Un État sans territoire, une nation sans peuple, une Constitution sans reconnaissance : le Liberland cristallise les obsessions contemporaines de souveraineté individuelle, de techno-libertarianisme et de désintermédiation politique. Récit d’un mirage postmoderne sur les rives du Danube.
Un État par défaut
A-t-on besoin de terres pour être un pays ? C’est la question vertigineuse que pose Liberland, micronation autoproclamée le 13 avril 2015 par le Tchèque Vít Jedlička sur une bande de terre de 7 km² coincée entre la Croatie et la Serbie, sur la rive occidentale du Danube. Le territoire, appelé Gornja Siga, n’est officiellement revendiqué ni par Zagreb ni par Belgrade, en raison d’un flou post-yougoslave autour du tracé du fleuve.
« Puisqu’aucune nation ne le réclame, nous avons proclamé un pays libre. » affirme Jedlička dans un entretien donné à Radio Prague (2015).
Le pari est simple : faire valoir le principe de terra nullius pour créer un État. Mais derrière ce coup de dé de droit international se profile un projet plus vaste : celui d’un laboratoire libertarien européen.

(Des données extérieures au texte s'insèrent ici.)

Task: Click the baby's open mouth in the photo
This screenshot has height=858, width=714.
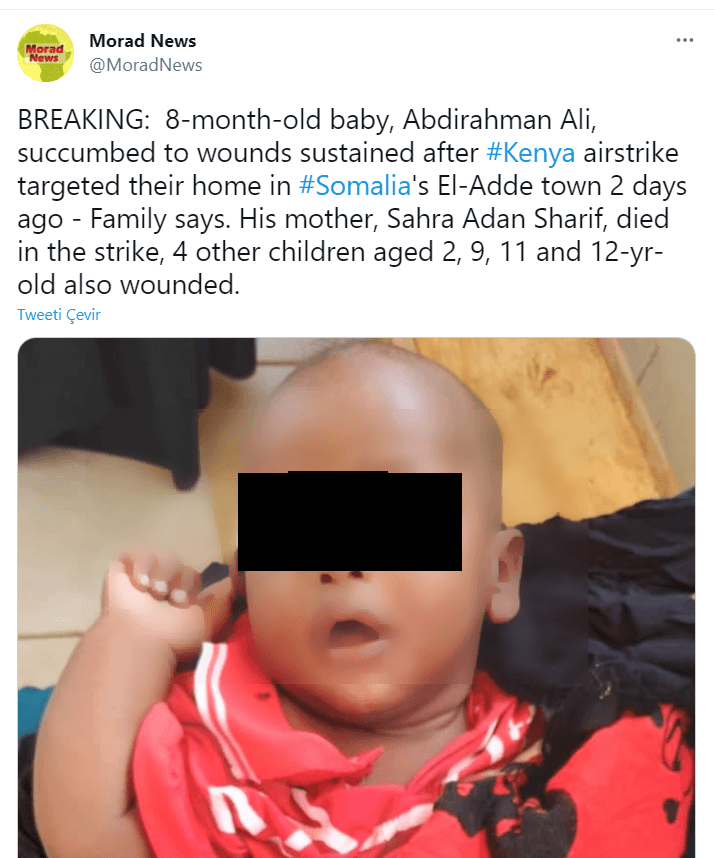Action: pos(349,627)
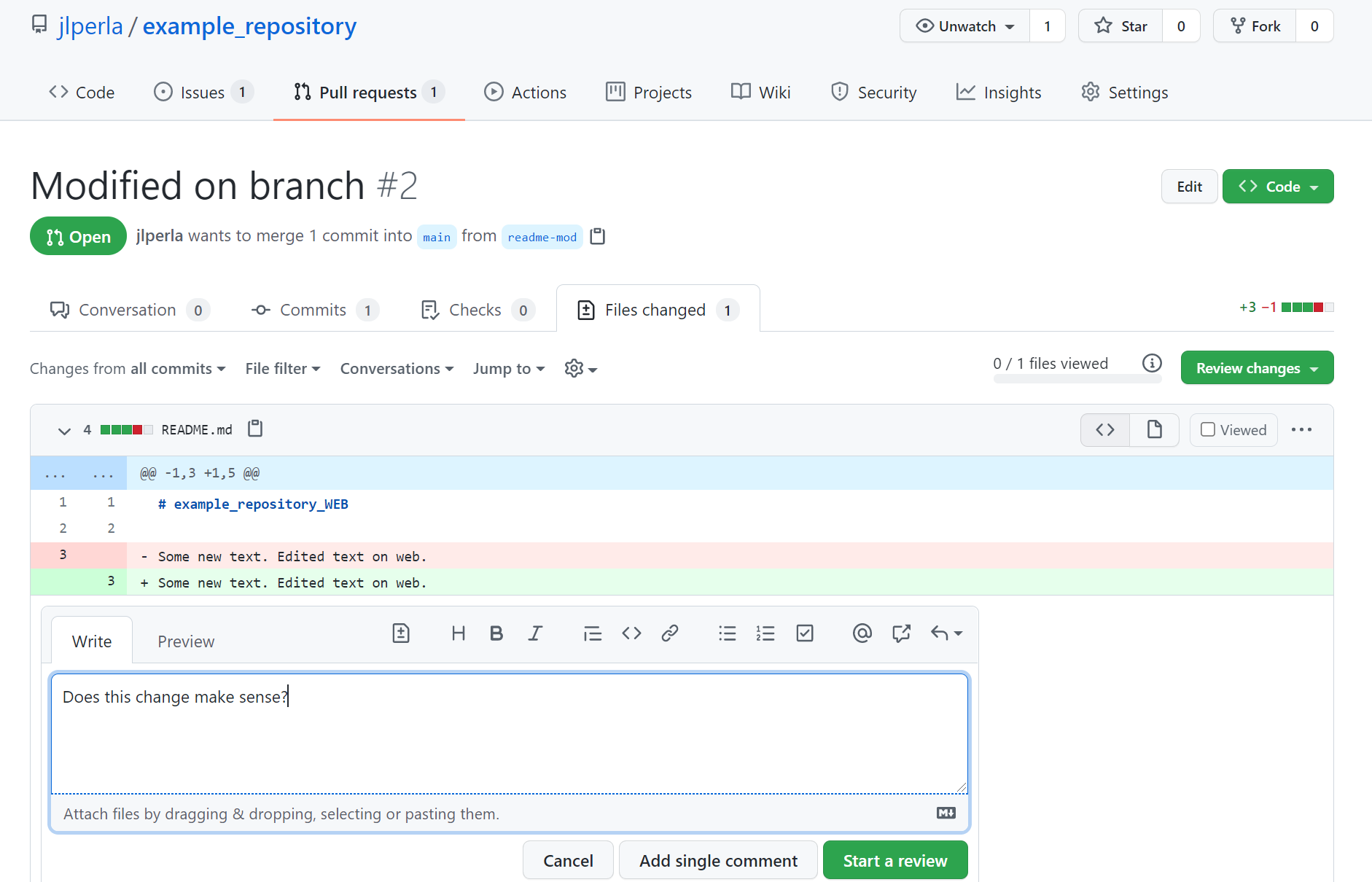This screenshot has height=882, width=1372.
Task: Click the italic formatting icon
Action: (x=535, y=633)
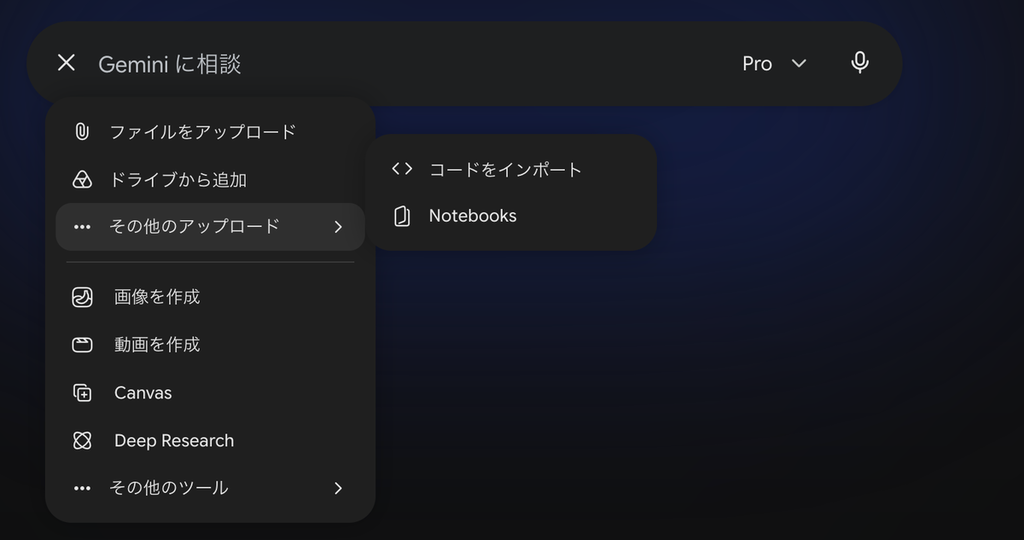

Techno-libertarisme ou crypto-utopie ?
La Constitution de Liberland (disponible en ligne, en anglais) propose un gouvernement minimaliste, une interdiction constitutionnelle de la dette publique, et une fiscalité facultative. « Mon ambition est de trouver le minimum de régulation pour obtenir le maximum de liberté économique individuelle », répète Jedlička.
L’usage d’une cryptomonnaie nationale, le Liberland Merit, est un symbole fort : il s’agit de court-circuiter les banques centrales comme les institutions étatiques. En 2024, l’influenceur crypto Justin Sun (fondateur de TRON) est nommé Premier ministre de Liberland, cristallisant l’alliance entre libertarianisme politique et liberté numérique.
« Liberland, c’est l’incarnation la plus aboutie du fantasme de souveraineté individuelle illimitée. » — Gabriel Rossman, Chicago Journal of International Law, 2016.
Terra nullius ou terra ficta ?
Le droit international reste sceptique. La Croatie considère l’initiative comme une « idée provocatrice » et un « risque pour la République de Croatie » (lettre de Miro Kovač, ministre des Affaires étrangères, 2016). Quant à la Serbie, elle se désintéresse officiellement de la question.
Les tentatives de reconnaissance par d’autres nations — Somaliland, divers partis libertariens au Canada, en Espagne ou aux États-Unis — n’ont aucun effet diplomatique réel. Mais le Liberland ne cherche pas à être reconnu autant quà être relayé, commenté, observé. Son existence repose d’abord sur sa visibilité.
Une citoyenneté sans territoire
Plus de 700 000 demandes de citoyenneté ont été enregistrées dès 2022. Critère principal : ne pas être communiste, ni extrémiste. L’obtention d’un passeport diplomatique (5 000 dollars en bitcoin) donne accès à un titre symbolique, mais sans valeur aux yeux des douanes.
« On n’habite pas le Liberland : on y adhère mentalement. » — extrait de Voyage au Liberland, Demeillers & Osoha, 2021.
Le pays se vit comme une communauté d’esprits plutôt qu’un espace physique. La ville de « Liberpolis », capitale virtuelle, n’existe pour l’instant que dans des rendus architecturaux (Zaha Hadid Architects) et sur le Metaverse.
Une enclave-idée : l’État comme fiction
Ce que met en jeu le Liberland, c’est la mutation du concept même d’État. Dans une époque où les communautés se structurent en ligne, où les monnaies deviennent algorithmiques, et où la gouvernance se décentralise (DAO), l’idée d’un territoire réel, avec une population physique, devient presque accessoire.
Liberland n’est pas un pays : c’est un prototype, un manifeste, une parabole. Une enclave mentale pour un temps où l’on ne revendique plus un pays pour ce qu’il est, mais pour ce qu’il promet.
Le Liberland est moins une réalité qu’une expérience-limite. Il pousse à l’extrême les logiques du libéralisme, du déterritorialisé et de l’individualisme radical. Il inquiète autant qu’il fascine. Et s’il ne devient jamais un État, il est déjà un miroir tendu à l’Occident : que reste-t-il d’un pays quand on en dissout tous les liens ?

Micronations soeurs
Principauté d’Hutt River (1970-2020) : région australienne sécessionniste devenue emblème de la micronation rurale.
Principauté de Sealand (1967) : plateforme militaire britannique réclamée comme territoire souverain en mer du Nord.
Royaume d’Enclava (2015) : éphémère micronation créée sur une poche frontalière entre Croatie et Slovénie.
Royaume du Soudan du Nord (2014) : projet familial sur le Bir Tawil, territoire non revendiqué entre Égypte et Soudan.